Assam NRC: Those left out can file appeals against the NRC list
Guwahati: Rinki, 29, a transgender in Guwahati, did not find her name in the draft Assam citizens' list. But she is not the only transgender who did not make it to the National Register of Citizens or NRC in Assam.
While Assam is now busy with the claims and objection phase of the NRC, an exercise to identify illegal immigrants, the transgender community in the north-eastern state says they have been completely left out of the NRC.
There is no plan in place for transgender people, whose chosen name and gender remain excluded from the draft NRC. Their only hope now lies with the Supreme Court, which is likely to take up their petition seeking inclusion in the draft NRC on August 16.
Rinki said she left her home in Assam's Lakhimpur when she was only 10 years old. She had been ridiculed by the neighbours and disowned by her family. She now lives with other transgender people. Zeena, 37, is another transgender person from Guwahati's Maligaon; Zeena's name was also not in the NRC list.
"I left home when I was 10. After that I have always lived with others... When the NRC application process was on, I once met family members on a train. They assured me of including my name but after that they didn't inform anything," Rinki told NDTV.

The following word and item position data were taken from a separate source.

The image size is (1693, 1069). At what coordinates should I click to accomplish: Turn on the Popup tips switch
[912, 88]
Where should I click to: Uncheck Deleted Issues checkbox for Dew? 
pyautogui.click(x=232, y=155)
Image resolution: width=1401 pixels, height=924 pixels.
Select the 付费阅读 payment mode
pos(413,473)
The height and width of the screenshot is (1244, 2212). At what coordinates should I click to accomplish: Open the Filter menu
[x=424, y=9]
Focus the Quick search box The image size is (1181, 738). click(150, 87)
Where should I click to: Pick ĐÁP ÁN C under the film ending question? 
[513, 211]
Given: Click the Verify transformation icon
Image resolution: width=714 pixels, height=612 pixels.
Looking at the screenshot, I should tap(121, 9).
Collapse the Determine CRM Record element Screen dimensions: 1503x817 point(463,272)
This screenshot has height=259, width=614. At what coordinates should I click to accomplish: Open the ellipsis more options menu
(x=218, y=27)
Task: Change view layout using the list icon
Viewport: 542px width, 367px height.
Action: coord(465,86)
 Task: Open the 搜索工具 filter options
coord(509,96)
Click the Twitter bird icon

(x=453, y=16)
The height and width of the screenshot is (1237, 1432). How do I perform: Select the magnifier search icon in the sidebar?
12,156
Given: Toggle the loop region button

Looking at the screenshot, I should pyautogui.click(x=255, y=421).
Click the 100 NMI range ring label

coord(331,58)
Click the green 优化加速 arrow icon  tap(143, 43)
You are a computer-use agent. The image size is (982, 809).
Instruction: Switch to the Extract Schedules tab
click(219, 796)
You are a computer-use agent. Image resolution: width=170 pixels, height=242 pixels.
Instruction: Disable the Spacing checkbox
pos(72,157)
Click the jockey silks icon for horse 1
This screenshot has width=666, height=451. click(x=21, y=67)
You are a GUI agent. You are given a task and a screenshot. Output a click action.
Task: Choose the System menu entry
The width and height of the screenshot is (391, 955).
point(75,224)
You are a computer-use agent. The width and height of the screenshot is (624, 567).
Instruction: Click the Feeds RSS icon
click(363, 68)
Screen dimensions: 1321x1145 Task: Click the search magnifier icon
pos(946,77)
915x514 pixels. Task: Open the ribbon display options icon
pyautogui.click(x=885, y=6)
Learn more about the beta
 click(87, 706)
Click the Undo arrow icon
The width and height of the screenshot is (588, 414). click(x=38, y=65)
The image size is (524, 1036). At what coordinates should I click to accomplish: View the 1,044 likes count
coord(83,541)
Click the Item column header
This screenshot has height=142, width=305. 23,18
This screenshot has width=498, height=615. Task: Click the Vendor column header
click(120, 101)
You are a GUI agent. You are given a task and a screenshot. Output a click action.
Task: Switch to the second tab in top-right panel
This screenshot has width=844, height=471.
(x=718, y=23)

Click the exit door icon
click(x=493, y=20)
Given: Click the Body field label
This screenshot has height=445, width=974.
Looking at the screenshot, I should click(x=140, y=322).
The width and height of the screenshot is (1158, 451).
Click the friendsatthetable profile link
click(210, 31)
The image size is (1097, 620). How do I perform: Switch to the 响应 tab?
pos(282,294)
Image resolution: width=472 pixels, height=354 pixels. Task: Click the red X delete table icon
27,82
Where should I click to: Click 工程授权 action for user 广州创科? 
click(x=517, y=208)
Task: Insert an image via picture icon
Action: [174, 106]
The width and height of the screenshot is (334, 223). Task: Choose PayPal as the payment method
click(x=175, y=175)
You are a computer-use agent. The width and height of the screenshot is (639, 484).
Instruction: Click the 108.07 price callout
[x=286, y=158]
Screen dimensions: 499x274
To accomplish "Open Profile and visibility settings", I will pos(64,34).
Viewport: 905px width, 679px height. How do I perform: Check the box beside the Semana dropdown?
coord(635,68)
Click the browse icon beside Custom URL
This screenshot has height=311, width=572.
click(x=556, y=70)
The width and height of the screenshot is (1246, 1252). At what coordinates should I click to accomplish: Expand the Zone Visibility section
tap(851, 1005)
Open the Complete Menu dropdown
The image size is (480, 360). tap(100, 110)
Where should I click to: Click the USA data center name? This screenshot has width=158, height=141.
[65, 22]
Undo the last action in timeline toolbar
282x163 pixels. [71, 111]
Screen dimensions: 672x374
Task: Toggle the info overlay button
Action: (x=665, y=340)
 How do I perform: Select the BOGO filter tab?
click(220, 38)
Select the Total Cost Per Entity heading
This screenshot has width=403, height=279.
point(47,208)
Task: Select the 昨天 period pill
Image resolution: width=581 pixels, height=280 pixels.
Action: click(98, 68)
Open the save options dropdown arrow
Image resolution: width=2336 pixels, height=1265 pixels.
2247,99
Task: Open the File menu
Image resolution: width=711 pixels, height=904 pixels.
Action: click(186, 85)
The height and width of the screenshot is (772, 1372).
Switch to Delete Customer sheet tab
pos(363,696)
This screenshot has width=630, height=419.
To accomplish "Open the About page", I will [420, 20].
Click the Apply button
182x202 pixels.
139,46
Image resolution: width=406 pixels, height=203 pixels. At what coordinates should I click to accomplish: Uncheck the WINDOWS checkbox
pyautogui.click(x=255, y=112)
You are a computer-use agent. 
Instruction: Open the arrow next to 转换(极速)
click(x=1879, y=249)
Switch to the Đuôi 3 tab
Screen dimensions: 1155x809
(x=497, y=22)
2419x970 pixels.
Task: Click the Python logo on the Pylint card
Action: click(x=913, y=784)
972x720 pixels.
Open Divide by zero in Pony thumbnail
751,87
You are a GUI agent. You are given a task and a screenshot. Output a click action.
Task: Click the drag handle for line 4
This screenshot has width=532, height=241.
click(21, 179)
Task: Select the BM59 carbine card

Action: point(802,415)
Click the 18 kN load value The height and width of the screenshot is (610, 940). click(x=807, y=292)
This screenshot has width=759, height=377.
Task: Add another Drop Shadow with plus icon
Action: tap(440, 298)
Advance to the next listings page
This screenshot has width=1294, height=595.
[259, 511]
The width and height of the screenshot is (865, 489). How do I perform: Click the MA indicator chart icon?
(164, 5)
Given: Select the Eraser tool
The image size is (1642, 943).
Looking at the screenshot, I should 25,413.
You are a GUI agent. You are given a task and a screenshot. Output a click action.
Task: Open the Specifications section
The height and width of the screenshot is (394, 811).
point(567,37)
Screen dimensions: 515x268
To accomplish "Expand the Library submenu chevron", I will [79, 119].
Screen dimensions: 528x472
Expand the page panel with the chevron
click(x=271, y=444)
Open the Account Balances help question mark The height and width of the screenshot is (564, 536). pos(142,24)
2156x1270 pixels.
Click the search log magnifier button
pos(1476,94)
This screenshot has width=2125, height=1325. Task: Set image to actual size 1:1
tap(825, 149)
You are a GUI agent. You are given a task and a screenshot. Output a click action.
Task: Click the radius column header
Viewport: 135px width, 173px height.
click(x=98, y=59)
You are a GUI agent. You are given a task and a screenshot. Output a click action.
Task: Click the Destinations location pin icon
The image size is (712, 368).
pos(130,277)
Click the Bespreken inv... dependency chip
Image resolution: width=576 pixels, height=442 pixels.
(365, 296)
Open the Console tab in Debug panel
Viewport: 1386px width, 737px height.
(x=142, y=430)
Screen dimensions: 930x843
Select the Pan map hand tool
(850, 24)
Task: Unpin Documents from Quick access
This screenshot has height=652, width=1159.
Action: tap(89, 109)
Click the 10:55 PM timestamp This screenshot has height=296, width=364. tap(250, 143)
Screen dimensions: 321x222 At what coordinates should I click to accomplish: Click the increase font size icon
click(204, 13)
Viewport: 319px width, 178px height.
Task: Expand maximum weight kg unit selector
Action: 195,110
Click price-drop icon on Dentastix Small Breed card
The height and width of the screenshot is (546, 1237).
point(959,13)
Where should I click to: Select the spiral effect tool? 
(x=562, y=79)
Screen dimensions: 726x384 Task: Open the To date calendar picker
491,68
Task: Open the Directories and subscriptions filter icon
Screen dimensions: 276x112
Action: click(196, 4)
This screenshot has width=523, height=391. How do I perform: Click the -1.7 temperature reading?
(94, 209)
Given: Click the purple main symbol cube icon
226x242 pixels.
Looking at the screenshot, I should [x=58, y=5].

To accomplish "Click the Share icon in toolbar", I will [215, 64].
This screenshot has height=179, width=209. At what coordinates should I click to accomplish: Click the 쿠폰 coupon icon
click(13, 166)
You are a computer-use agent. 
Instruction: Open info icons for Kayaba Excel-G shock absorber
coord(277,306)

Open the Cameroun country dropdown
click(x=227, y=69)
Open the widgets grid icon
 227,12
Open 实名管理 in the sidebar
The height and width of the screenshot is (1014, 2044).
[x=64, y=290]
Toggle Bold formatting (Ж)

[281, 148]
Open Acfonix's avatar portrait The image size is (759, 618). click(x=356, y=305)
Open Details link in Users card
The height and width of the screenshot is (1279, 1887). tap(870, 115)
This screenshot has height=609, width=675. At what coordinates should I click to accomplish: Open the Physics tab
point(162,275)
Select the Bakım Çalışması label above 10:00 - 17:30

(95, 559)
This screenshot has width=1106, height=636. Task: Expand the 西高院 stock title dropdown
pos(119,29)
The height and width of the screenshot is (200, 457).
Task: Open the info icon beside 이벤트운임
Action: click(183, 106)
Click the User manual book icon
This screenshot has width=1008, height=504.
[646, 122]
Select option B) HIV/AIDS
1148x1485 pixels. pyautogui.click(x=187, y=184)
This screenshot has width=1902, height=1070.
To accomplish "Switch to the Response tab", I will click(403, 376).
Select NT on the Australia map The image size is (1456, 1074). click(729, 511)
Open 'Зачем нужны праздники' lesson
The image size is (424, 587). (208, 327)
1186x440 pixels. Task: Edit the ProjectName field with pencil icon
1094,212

"There are hundreds like me who could not provide legacy linkage because our families have disowned us, but we are not Bangladeshis; this is our motherland, so the government should not turn a blind eye," Rinki said.
Zeena said the "guru" of her transgender community is named as her guardian. "We don't have any means to draw our linkage with my biological father," she said.
The transgender people are apprehensive of losing citizenship and facing detention or deportation.
The census of 2011 found 11,374 transgender people in Assam and the number could now be nearly 20,000.
The NRC officials have said they were unable to include any name without admissible documents as approved by the Supreme Court. Activists, however, say there is no clear direction and that's why the Supreme court is their last resort.
"2,000 transgender people have applied; hardly a few names came in the draft because they only have current document. They also cannot get the legacy documents from parental homes since they are outcast, so we petitioned the Supreme Court," said Bidhan Baruah, founder of Assam Transgenders' Association.
"And we are hopeful since it was the Supreme Court that was the first in the country to have addressed issues of transgender rights."
In 2014, the Supreme Court delivered a landmark verdict, directing the states to recognise the gender identity of transgender people and ensure that they are given entitlements and benefits.
To make it to Assam NRC, one has to prove that one's parents have lived in Assam before 1971. This is done by way of legacy linkage, which is a difficult task for the transgender community since for most of them their families have cut ties with them a long time ago.